Wie alle Geschichten lässt sich jedoch auch die des „Minsk“ aus mehreren Perspektiven erzählen. Einen solchen Perspektivwechsel hat sich das Rechenzentrum mit der Ausstellung „Gastmoderne“ vorgenommen. Hier soll es um die Genese des heutigen Ortes gehen. Dafür nimmt die Schau die Anfänge des „Minsk“ in den Blick und sein Beinahe-Ende während der 2000er Jahre. Und nach einem weiten Bogen, der bis in die 1960er Jahre zurückführt, landet man wieder im Heute. In Potsdam, aber auch 1000 Kilometer östlich.

Ihren Ausgangspunkt hat die Ausstellung in Minsk: In der belarussischen Hauptstadt wurde sie im Oktober 2020 zum ersten Mal gezeigt. „Der Impuls dahinter war, die Menschen für den Umgang mit der Nachkriegsmoderne in Belarus zu sensibilisieren“, sagt die Architekturhistorikerin Oxana Gourinovitch. Sie hat die Ausstellung kuratiert. Sie war fasziniert von den zivilgesellschaftlichen Aktivitäten für den Erhalt des „Minsk“ nach der Schließung im Jahr 2000 gewesen. Dass das „Minsk“ überhaupt erhalten werden konnte, ist ihnen zu verdanken, sagt sie. Das sollte auch Menschen in Minsk zu mehr gesellschaftlichem Engagement ermutigen.

1970 reisten Potsdamer Fachleute nach Minsk

Dass das Terrassenrestaurant, geplant seit den 1960ern und erbaut in sieben zähen Jahren zwischen 1971 und 1977, das Partnerrestaurant eines „Potsdam“ betitelten Ortes in Minsk werden würde, war zu Beginn nicht klar. Konkret wurde das erst 1970, als Potsdamer Fachleute nach Minsk reisten, um sich anzusehen, wie der Massenwohnbau in der schnell wachsenden Industriestadt funktionierte.

Aufgabe >> Setze den Textauszug über das Terrassenrestaurant „Minsk“ im Anschluss an seinen letzten Satz fort.

Übungsdaten >>
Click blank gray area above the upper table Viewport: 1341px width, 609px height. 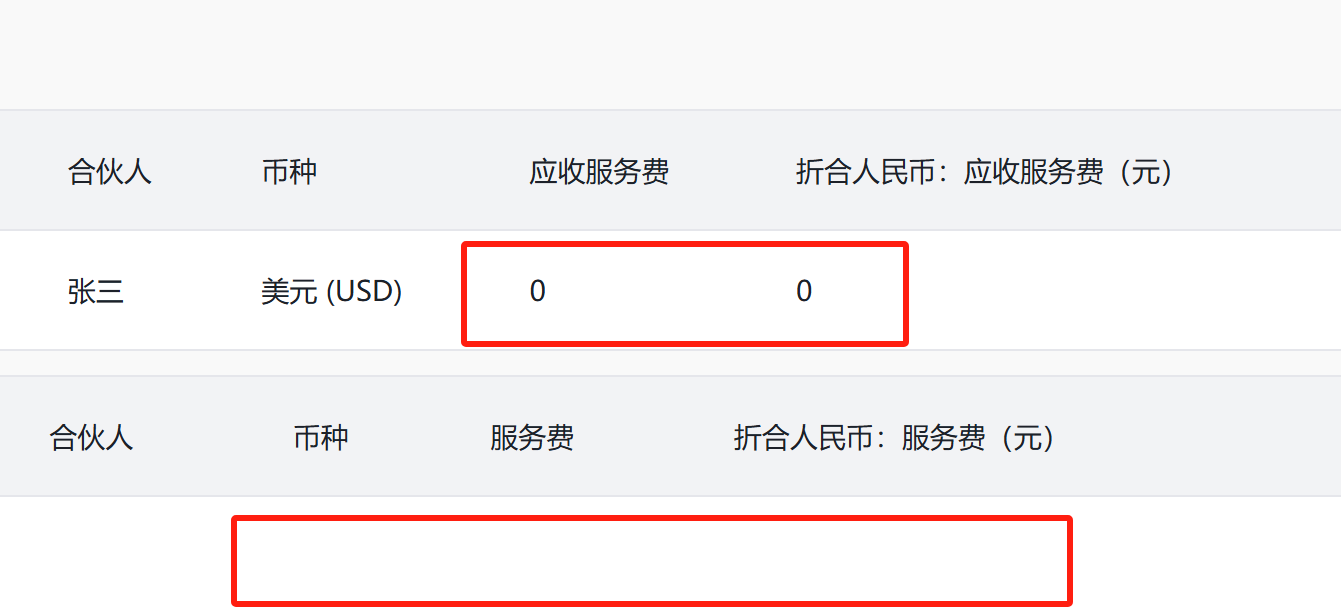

Antwort >>
Das Restaurant „Potsdam“ 1984 in Minsk in Belarus. 
Das Restaurant „Potsdam“ 1984 in Minsk in Belarus. 

© Dirk Harder

Beide Restaurants waren politisch gewollte Prestigeobjekte, „stark elitäre Orte“, sagt Gourinovitch. Das „Potsdam“ war im Sommer 1971 fertig, da hatte man in Potsdam noch gar nicht richtig losgelegt. Der Vorteil in Minsk: Das Gebäude gab es bereits, ein 1956 errichteter Prachtbau in bester Lage. Ein bestehendes Lokal wurde hier in neun Monaten von Potsdamer Künstler:innen unter Federführung von Werner Nerlich zur Folkloregaststätte umgebaut. Ein riesiges Metallrelief von Nerlich zierte einst die Außenfassade, zu sehen waren die Best-Offs der Mark: Schloss Cecilienhof. Ein Obstbaum. Ein Defa-Schriftzug. Ein Atomkraftwerk.

Drinnen gab es den großen Speisesaal „Sanssouci“, eine „märkische Bauernstube“ in Eiche und einen „Hans Marchwitza Raum“, die Ausstattung elfenbeinweiß und orange. An der Wand Grafiken von Fritz Eisel und Marchwitzas berühmter Ausspruch „Kultur ist jeder zweite Herzschlag unseres Lebens“, der jahrzehntelang auch am Potsdamer Kulturhaus, dem Alten Rathaus, hing.

Oxana Gourinovitch hat die Ausstellung kuratiert.
Oxana Gourinovitch hat die Ausstellung kuratiert.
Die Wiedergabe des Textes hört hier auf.